One of the things that we are often asked is ‘why does the reading from the WeatherSignal app differ from the reported pressure on the weather forecast?’ Ok, maybe it’s not all that often, but it still gets asked and is a very good question.
To understand the difference between the barometric pressure reported by WeatherSignal and the pressure reported on the forecast, we have to first understand a concept called Sea Level Pressure – which is (as you might have guessed) the pressure at sea level.
Pressure is essentially a measure of the mass of air above you – and so the higher you go the lower the pressure will be in your location. To get around this and to make showing pressure across countries and regions comparable, pressure readings are transformed into sea-level pressure readings – so that the isobars showing fronts of pressure don’t end up simply reflecting changes in the elevation of the earth. Put simply, WeatherSignal simply shows you the raw pressure reading taken at your location – it does not account for altitude. If you live somewhere high up (Hi WeatherSignal users in Denver!) then WeatherSignal will consistently give you a different pressure reading to the forecast. For those of you who live by the sea or in low-lying cities (like us in London) then WeatherSignal will return a pressure value almost identical to the forecast.

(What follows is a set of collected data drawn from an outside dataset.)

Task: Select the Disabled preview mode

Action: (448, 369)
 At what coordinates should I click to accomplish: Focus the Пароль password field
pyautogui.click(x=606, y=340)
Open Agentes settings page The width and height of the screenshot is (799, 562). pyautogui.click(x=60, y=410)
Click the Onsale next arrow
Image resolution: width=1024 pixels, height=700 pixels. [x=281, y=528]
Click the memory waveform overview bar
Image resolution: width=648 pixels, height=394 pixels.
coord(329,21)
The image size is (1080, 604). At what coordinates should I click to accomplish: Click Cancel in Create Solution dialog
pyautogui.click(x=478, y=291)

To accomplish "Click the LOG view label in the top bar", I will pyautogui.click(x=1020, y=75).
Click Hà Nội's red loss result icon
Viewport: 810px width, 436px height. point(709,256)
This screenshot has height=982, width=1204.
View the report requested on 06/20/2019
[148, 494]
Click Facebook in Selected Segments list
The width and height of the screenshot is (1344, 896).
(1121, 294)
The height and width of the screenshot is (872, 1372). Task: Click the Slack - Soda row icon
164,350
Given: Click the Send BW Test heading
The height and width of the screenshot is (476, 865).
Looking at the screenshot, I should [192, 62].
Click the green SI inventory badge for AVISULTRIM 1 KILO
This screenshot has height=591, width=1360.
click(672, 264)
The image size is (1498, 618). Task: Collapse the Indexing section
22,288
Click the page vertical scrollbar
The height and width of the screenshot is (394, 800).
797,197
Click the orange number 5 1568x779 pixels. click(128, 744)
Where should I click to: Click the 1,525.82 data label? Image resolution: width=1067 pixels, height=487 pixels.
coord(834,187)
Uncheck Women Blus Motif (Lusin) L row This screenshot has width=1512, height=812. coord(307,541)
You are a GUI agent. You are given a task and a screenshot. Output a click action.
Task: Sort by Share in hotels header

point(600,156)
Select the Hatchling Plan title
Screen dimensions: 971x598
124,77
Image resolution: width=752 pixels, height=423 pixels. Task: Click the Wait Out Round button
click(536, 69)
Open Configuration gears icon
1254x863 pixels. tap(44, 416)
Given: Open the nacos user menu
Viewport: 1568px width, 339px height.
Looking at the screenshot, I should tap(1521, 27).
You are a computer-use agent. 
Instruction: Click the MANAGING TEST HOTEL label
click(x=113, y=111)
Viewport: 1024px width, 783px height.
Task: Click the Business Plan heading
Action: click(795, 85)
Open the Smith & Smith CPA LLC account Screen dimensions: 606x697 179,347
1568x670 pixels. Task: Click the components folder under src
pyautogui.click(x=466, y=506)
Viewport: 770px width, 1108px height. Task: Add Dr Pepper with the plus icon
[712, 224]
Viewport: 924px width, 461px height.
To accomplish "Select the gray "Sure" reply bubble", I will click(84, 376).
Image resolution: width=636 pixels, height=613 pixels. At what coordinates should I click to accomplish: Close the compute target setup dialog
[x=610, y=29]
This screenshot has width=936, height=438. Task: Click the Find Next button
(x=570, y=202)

What is most interesting about pressure as an atmospheric variable capable of telling you about the weather is, however, not the absolute value – but rather the rate of change. Pressure change pretty much tells you the speed at which the weather is changing (and also gives you information about wind – which is essentially air flowing between areas with a pressure differential). So, even if WeatherSignal is not reporting an accurate absolute value, it can still tell you that the weather is improving or getting worse!